
(2.) THE petitioner joined the services of B.E.L. after some earlier stints of employment in the year 1973 and the records that have been produced by the company clearly indicate that he gave his date of birth as November 5, 1936. Two years later, the petitioner appears to have asked one of the Officers to correct the date of birth and pursuant to this date of birth on the basis of a rule that existed at that point of time whereunder in cases of doubt relating to the date of birth the company was required to go by the medical opinion, the matter was referred to the Medical Officer who opined that the petitioner was 35 years old which would effectively bring his date of birth to July 8, 1941. The petitioner's contention was that his date of birth was November 5, 1941, and by virtue of his position in the personnel department the record was altered to show the petitioner's date of birth as November 5, 1941, in the year 1994, the company had occasion to re -examine the records and found that on the petitioner's own admission in several documents including the verification statement that has been secured from his earlier employer and references to the Court records that his date of birth was shown as November 5, 1936 and this fact was brought to the notice of the petitioner pointing out thereby that he was due for retirement. The petitioner contested this position and in order to be fair to the petitioner, the company instituted a fact -finding enquiry. The petitioner participated in this enquiry and the Enquiry Officer conclusively held that the documentary evidence on record indicated that the petitioner's date of birth must be held to be November 5, 1936, as was the date reflected in the original documents of 1978. Consequently, the petitioner was asked to retire with effect from November 30, 1994, and it is this decision that was challenged by the petitioner through the present petition.

## EXERCISE
In the court excerpt on the petitioner's date of birth, from what date was the petitioner asked to retire?

## LISTED RECORDS
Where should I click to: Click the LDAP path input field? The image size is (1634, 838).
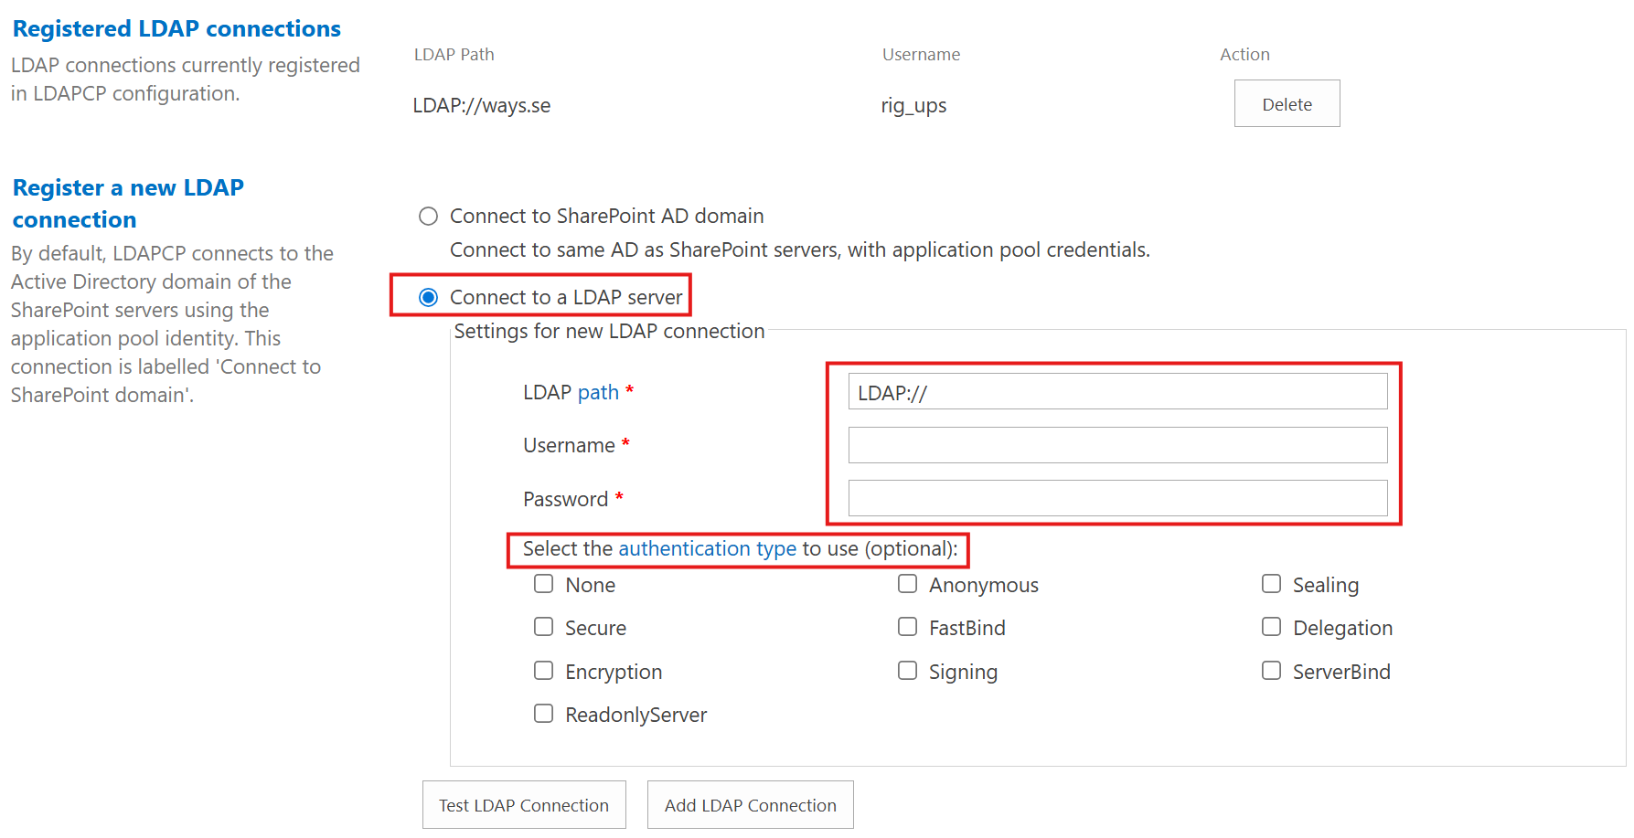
...
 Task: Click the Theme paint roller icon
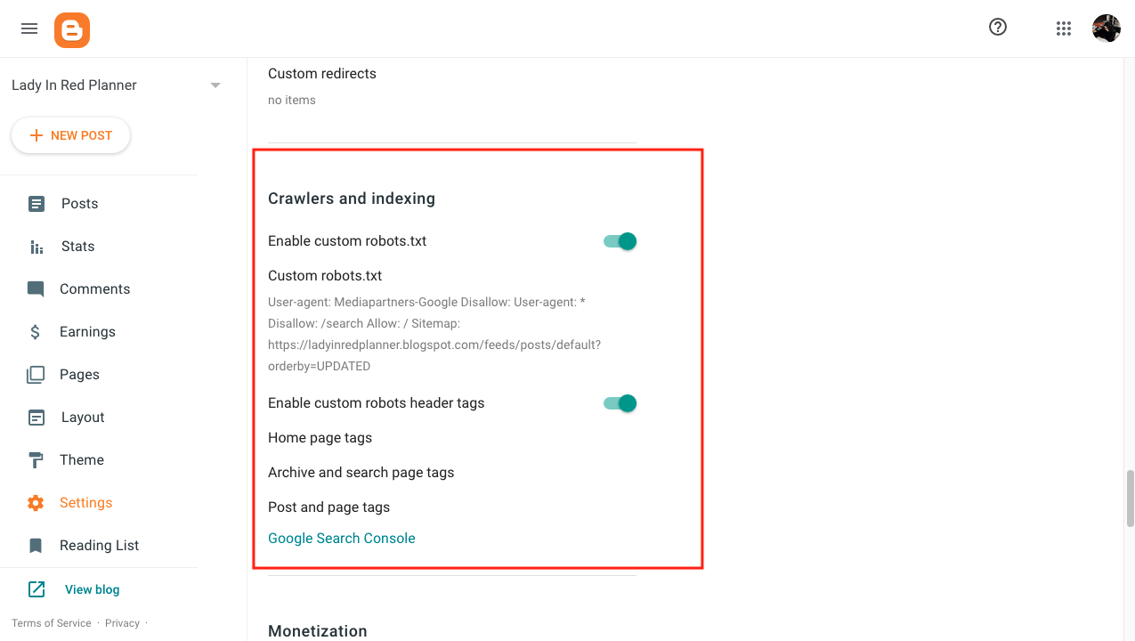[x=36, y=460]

## RESULT OF THE TASK
November 30, 1994